Reddito di cittadinanza, l’Inps ha diffuso nelle scorse ore i dati aggiornati al 30 aprile. In provincia di Como sono state presentate 3.510 domande. Il numero è la somma delle richieste arrivate sui tavoli di Caf, patronati e poste dallo scorso 6 marzo. A livello nazionale è la Campania la regione che ha fatto registrare le cifre più alte, mentre la Valle d’Aosta quella che ne conta meno.

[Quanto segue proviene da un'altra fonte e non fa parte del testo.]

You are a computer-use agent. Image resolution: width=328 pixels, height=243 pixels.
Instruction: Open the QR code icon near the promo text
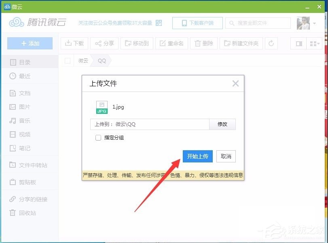tap(159, 23)

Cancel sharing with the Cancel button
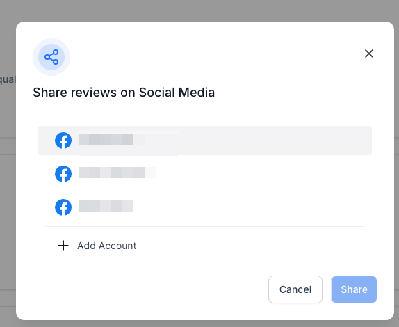click(x=295, y=289)
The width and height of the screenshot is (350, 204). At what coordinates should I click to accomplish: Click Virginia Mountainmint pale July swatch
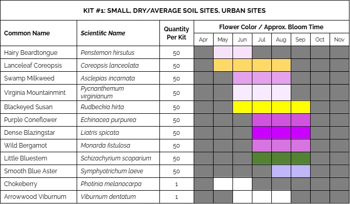point(262,92)
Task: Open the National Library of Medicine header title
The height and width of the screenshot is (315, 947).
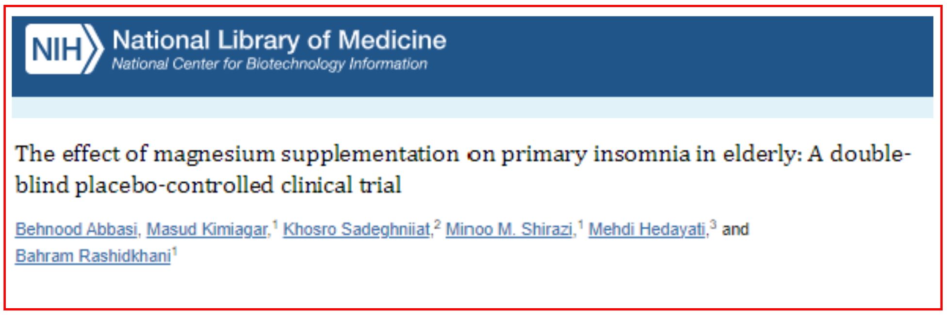Action: click(x=279, y=40)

In riva al Lario le richieste avanzate dalle donne sono la maggioranza, 1.922, contro le 1.588 degli uomini. Il totale (che ammonta – come detto – a 3.510 pratiche) rappresenta soltanto una minima parte della popolazione, lo 0,58%, una percentuale molto bassa. Stessa situazione anche a Lecco (con 1.879 domande ossia lo 0,55% dei cittadini). Scenario diverso a Varese (in cui l’incidenza delle domande sul totale della popolazione è pari allo 0,86%). E’ Pavia la provincia in cui si registra il rapporto più alto (l’1,26%).
“Mi aspettavo un numero più alto – commenta Francesco Diomaiuta, il subreggente della Cisl dei Laghi – va detto comunque che l’economia di Como è diversa da altre realtà lombarde, in primis quella della vicina Varese. La provincia lariana vive molto di turismo e commercio, ambiti nei quali il lavoro – sebbene spesso sia precario e retribuito in modo non corretto – si trova. Diverse, invece, sono quelle realtà a traino industriale che quindi hanno risentito di più della crisi e hanno creato disoccupati che oggi faticano a ricollocarsi. Molti di questi hanno i requisiti per poter richiedere il reddito di cittadinanza”.

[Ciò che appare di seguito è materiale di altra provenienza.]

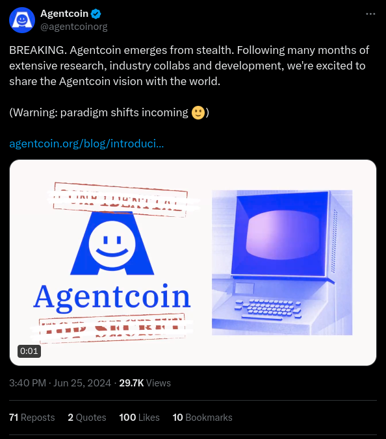Click the 0:01 video duration badge
The height and width of the screenshot is (439, 386).
click(29, 351)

Infine, Diomaiuta fa un’altra considerazione. “Credo che a Como e più in generale al Nord ci sia anche chi si vergogna a ricorrere a questa misura, penso – dice – a chi ha sempre lavorato e di punto in bianco si è trovato a vivere una condizione di disagio e difficoltà”.

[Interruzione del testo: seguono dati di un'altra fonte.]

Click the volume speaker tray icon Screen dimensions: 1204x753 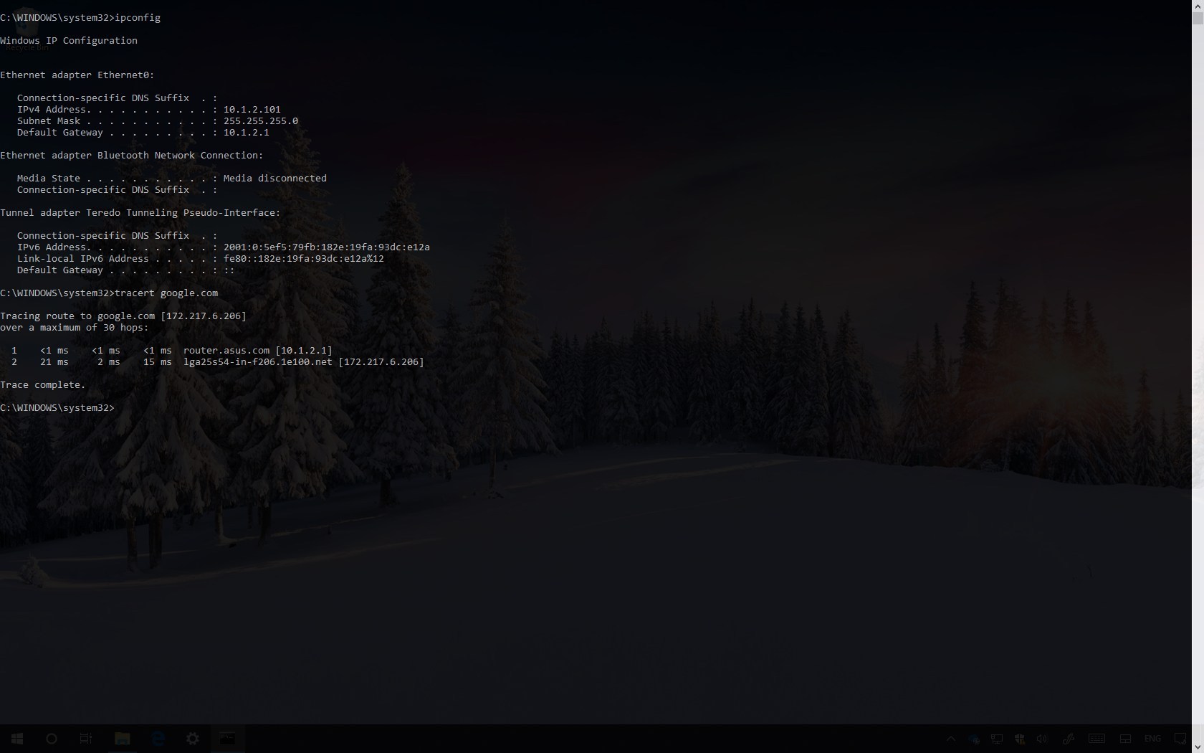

“Tra chi sta presentando le domande per il reddito di cittadinanza ci sono molte persone di mezza età che non riescono a trovare un nuovo impiego – conferma Giacomo Licata, segretario provinciale della Cgil – parliamo di gente che negli ultimi anni sta facendo proprio fatica a far quadrare i conti. Per quanto ci riguarda nei nostri centri siamo ormai a circa 800 domande. Il rischio vero – aggiunge – è che si tratta di uno strumento di contrasto alla povertà con ancora troppe lacune, basti pensare a tutta la parte di politiche attive del lavoro su cui regna il caos”.
“Il dato comasco è abbastanza basso e credo che molto abbiano influito anche i criteri, più selettivi rispetto al reddito di inclusione – commenta Salvatore Monteduro Segretario generale CST UIL del Lario – sarà poi da valutare quanto questa resterà una forma di sussidio e quanto invece aiuterà a ricollocare. La verità – conclude – è che se non si consolida la ripresa difficilmente arriveranno reali opportunità di lavoro”.